Diritti d’immagine, parla l’esperto: “Napoli apprezzabile, ecco perché in Italia nessuno lo fa”
Lug 16, 2016 - Salvatore Russo
Ad ogni sessione di calciomercato si apre il dibattito sui diritti d’immagine legato ai contratti stipulati dal Calcio Napoli. Da quando al vertice dell’azienda partenopea c’è Aurelio De Laurentiis, l’orientamento di spogliare i calciatori dall’utilizzo della propria immagine è diventato una regola.
Un’anomalia nel panorama calcistico italiano se si considera che, a parte la Juventus sporadicamente, solo la SSC Napoli pratica in maniera esclusiva questo tipo di operazione contrattuale ritenuta da molti addetti ai lavori un ostacolo all’arrivo di grandi campioni da sempre impegnati a monetizzare sfruttando al meglio se stessi come marchio.
Quando si parla di sfruttamento dei diritti d’immagine di proprietà esclusiva del calciatore, bisogna eliminare tutte quelle operazioni pubblicitarie nelle quali c’è un esplicito richiamo alla società di appartenenza (indossa la casacca del club, ad esempio). In quel caso, seppur l’atleta non ha ceduto i propri diritti, dovrà comunque richiedere il permesso della sua società. Diversamente quando è in abiti borghesi può decidere come sfruttare al meglio la sua immagine. Ciò accade nella maggior parte dei casi, quando le società non avocano l’utilizzo dell’immagine dei propri calciatori.
Per capirne qualcosa in più abbiamo chiesto il parere di un esperto del settore. L’ avvocato Cristiano Novazio di Milano che ha acquisito nel corso degli anni una notevole esperienza in materia di diritto sportivo assistendo società sportive ed atleti.
Qual è il fondamento giuridico dei diritti d’immagine?
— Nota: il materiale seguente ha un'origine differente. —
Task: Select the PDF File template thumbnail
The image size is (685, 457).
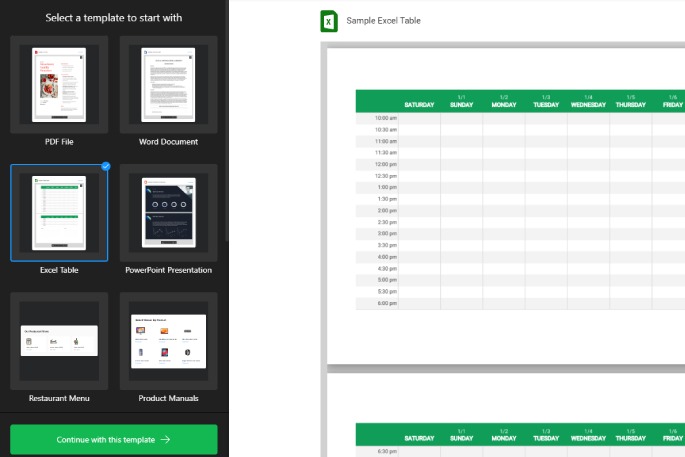Action: pos(60,84)
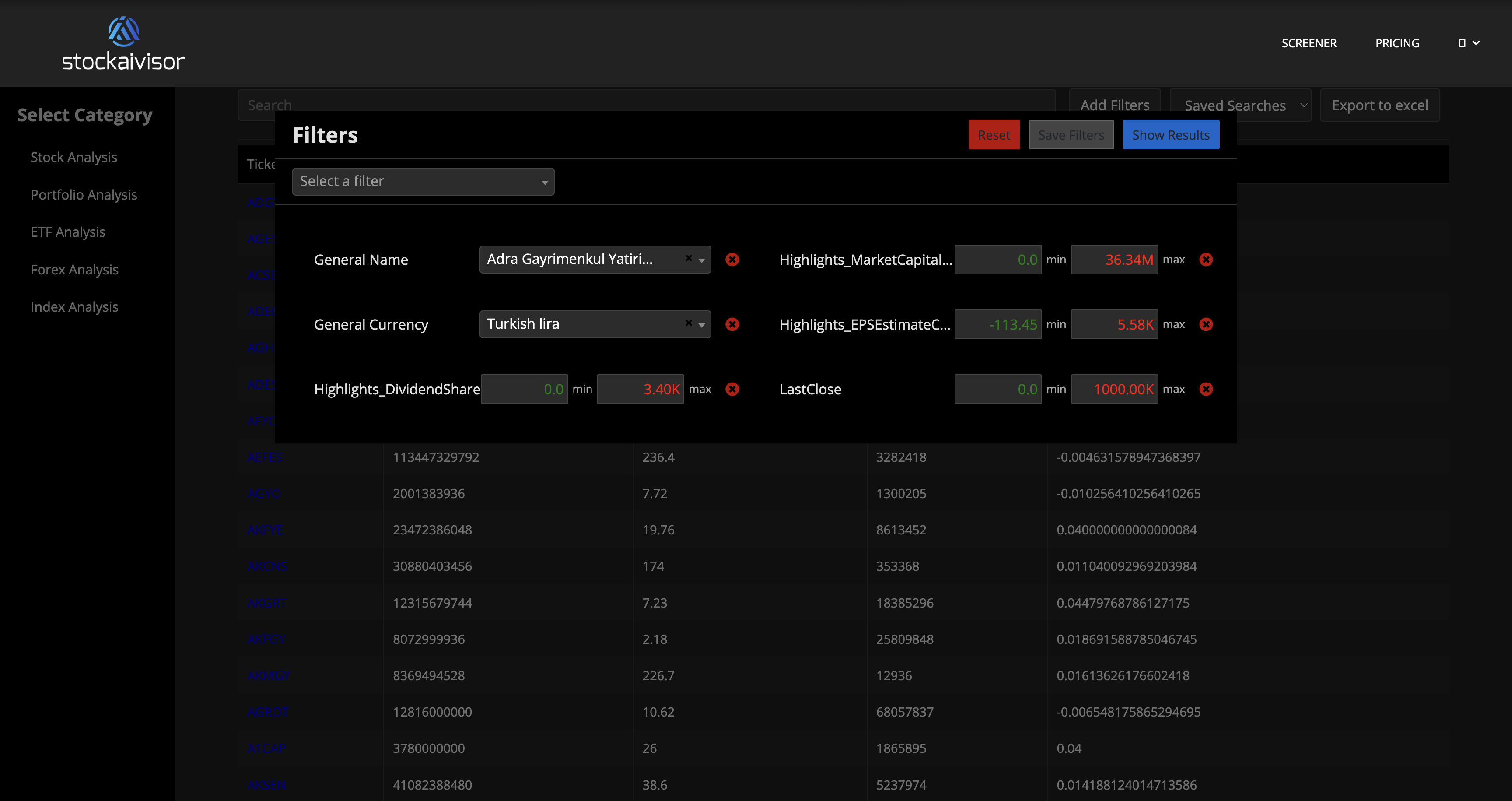Remove the Highlights_DividendShare filter
The width and height of the screenshot is (1512, 801).
point(732,390)
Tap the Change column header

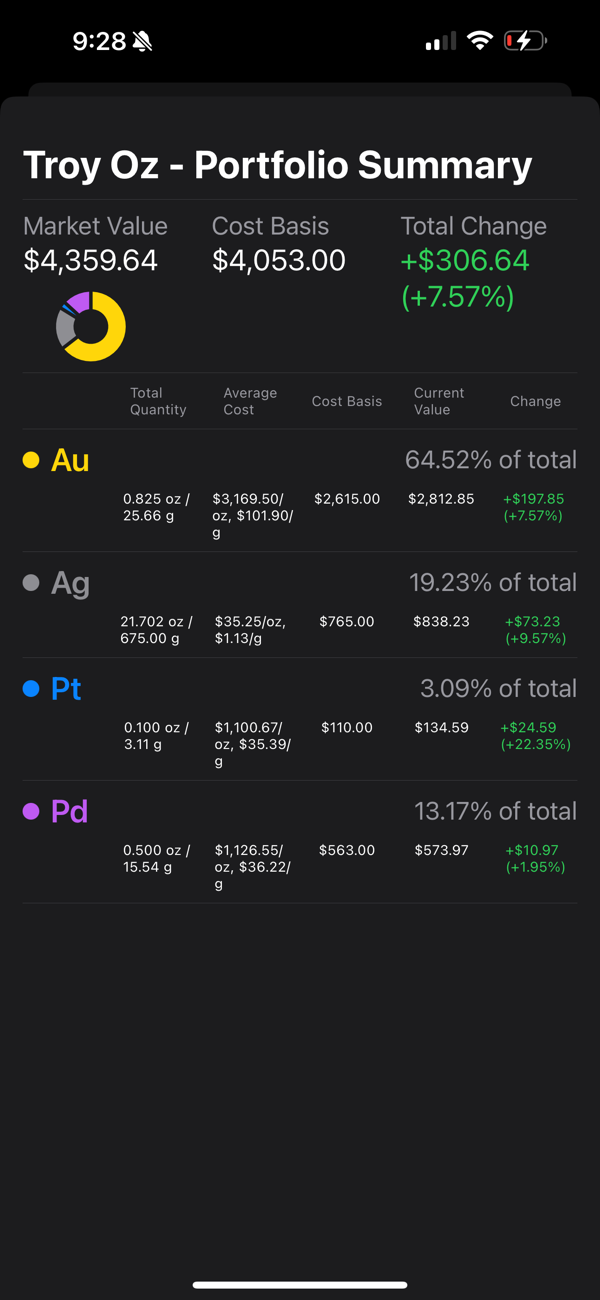tap(535, 401)
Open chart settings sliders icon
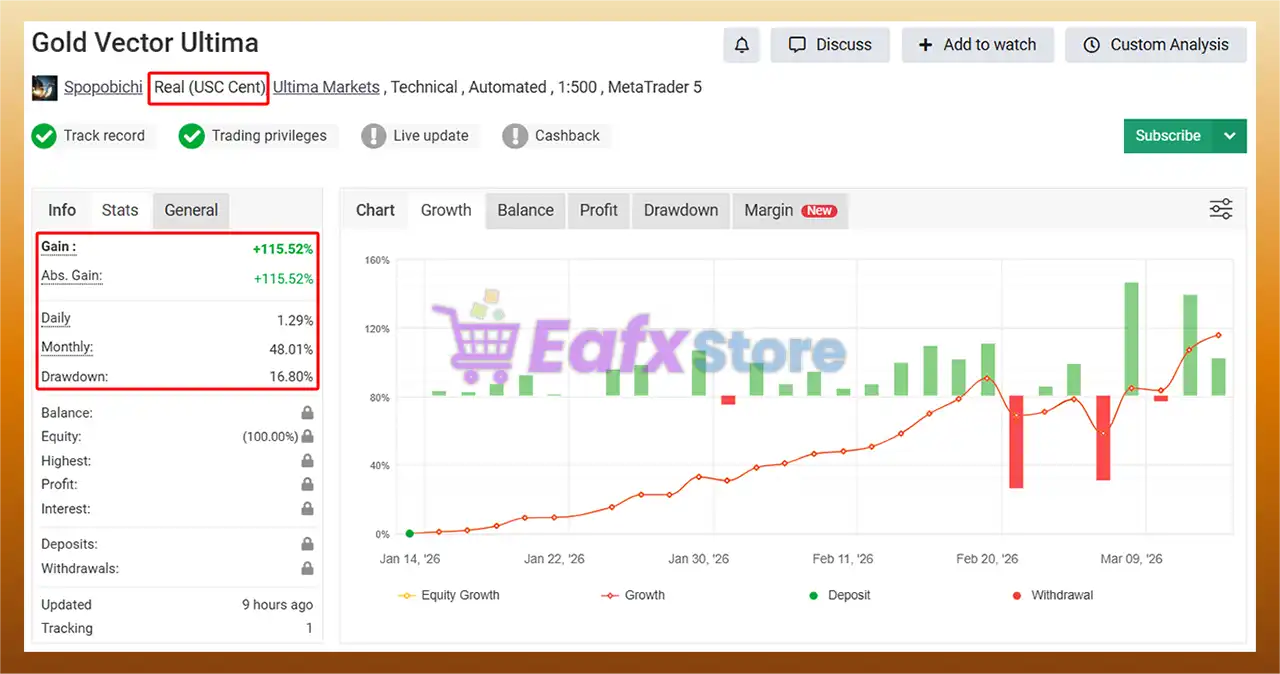Image resolution: width=1280 pixels, height=674 pixels. pyautogui.click(x=1221, y=209)
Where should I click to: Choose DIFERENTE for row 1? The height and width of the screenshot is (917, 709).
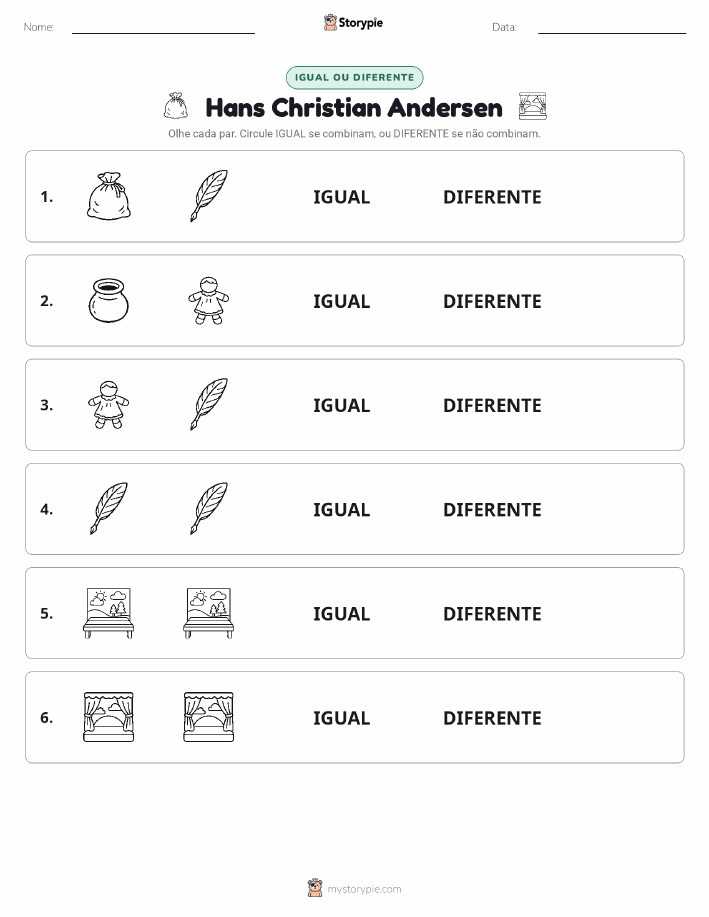[492, 197]
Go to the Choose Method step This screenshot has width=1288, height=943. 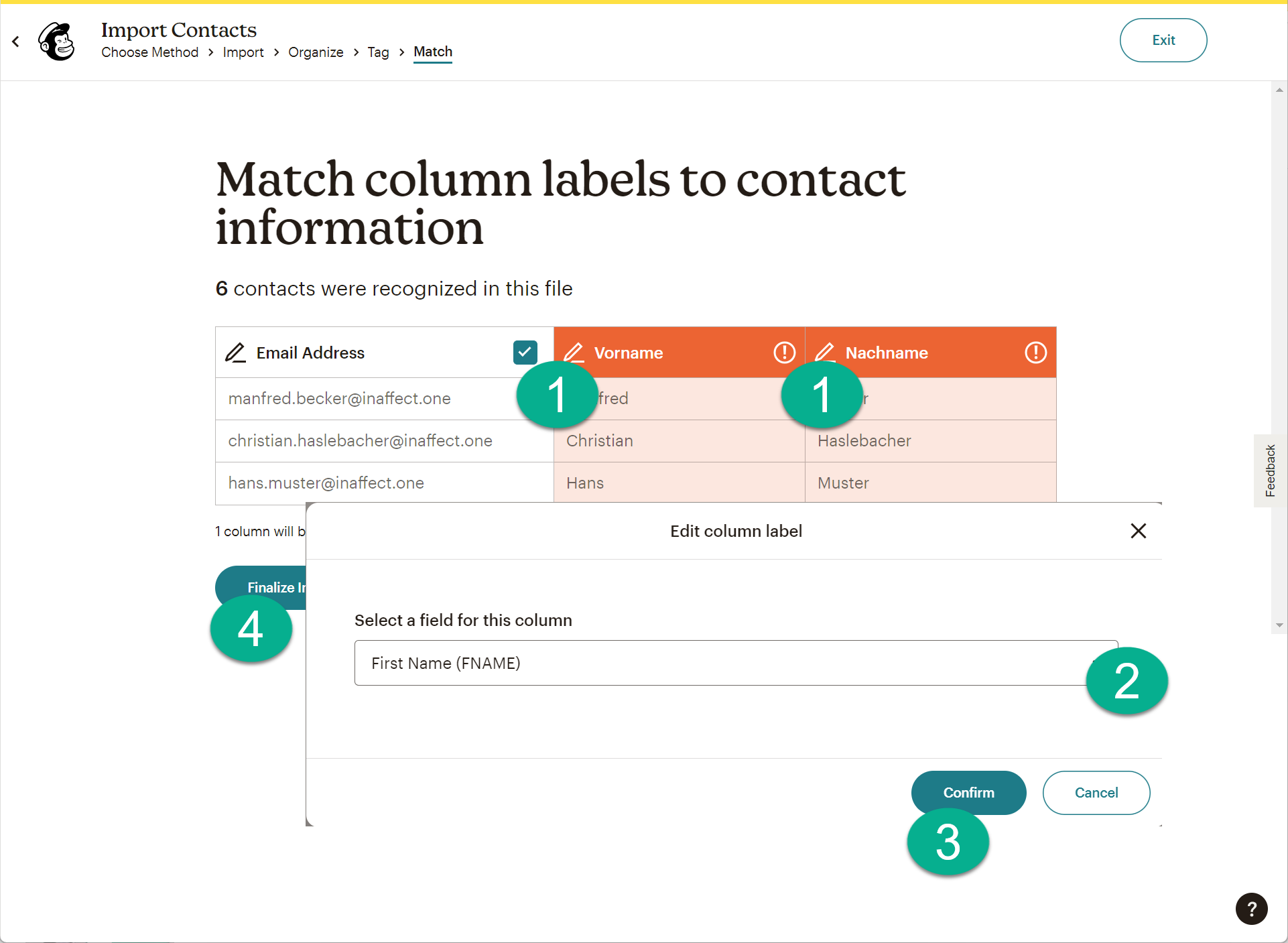point(150,52)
La nascita si ha nella Formula 1. Nel calcio, in Italia, la prima è stata la Juventus e poi il Napoli che è l’unica nel nostro Paese ad imporre la totale cessione dei diritti. Si dice che potenzialmente tale pratica possa impedire l’arrivo di top players, ma nel caso del Napoli non è stato così (vedasi Cavani e Higuain). Sotto l’aspetto giuridico – aggiunge Novazio – parlare di cessione è un’espressione a-tecnica. Il diritto di immagine è un diritto della personalità e quindi inalienabile, non cedibile. E più corretto parlare di licenza in esclusiva ad utilizzare l’immagine e ciò avviene contestualmente alla stipula del contratto di prestazione sportiva.
Esistono una o più forme contrattuali?
Sono varie. Napoli a parte, a volte capita che si ci accordi in base a dei settori. Alcuni calciatori preferiscono utilizzare, direttamente o tramite proprie società commerciali, l’uso della propria immagine in un determinato ambito, concedendoai club l’uso della loro immagine per altri settori. E’ importante, al momento della stipula del contratto, stabilire esattamente cosa si cede e che tipo di uso si sta concedendo alla società.
Perché in Italia trova scarsissima applicazione e il Napoli ricava così poco?
Non conosco i conti del Napoli relativamente a questa voce. Fino a non molto tempo fa prevaleva, dal punto di vista giuridico così come nella prassi, una concezione personalistica del diritto di immagine, per sua natura incedibile e per questo motivo non veniva considerato in ottica contrattuale. L’orientamento si è modificato nel tempo sotto l’influenza americana (il cd right of publicity) e si è passati a considerare il diritto di immagine in ottica patrimoniale e quindi contrattuale. Ritengo che lo “scarso” utilizzo che se ne fa in Italia abbia anche una motivazione di tipo culturale e in questo senso il Napoli è apprezzabile dal punto di vista della strategia. In America questa tipologia di contratti esiste dagli anni ’60. C’è da dire, però, che i risultati in termini di fatturato delle società americane dipendono anche da altri fattori. In Italia le società, salvo poche eccezioni, non hanno stadi di proprietà e manca in generale quell’entertainment intorno all’evento sportivo che risulta decisivo per lo sfruttamento commerciale dei propri asset, tra cui appunto il diritto di immagine degli atleti.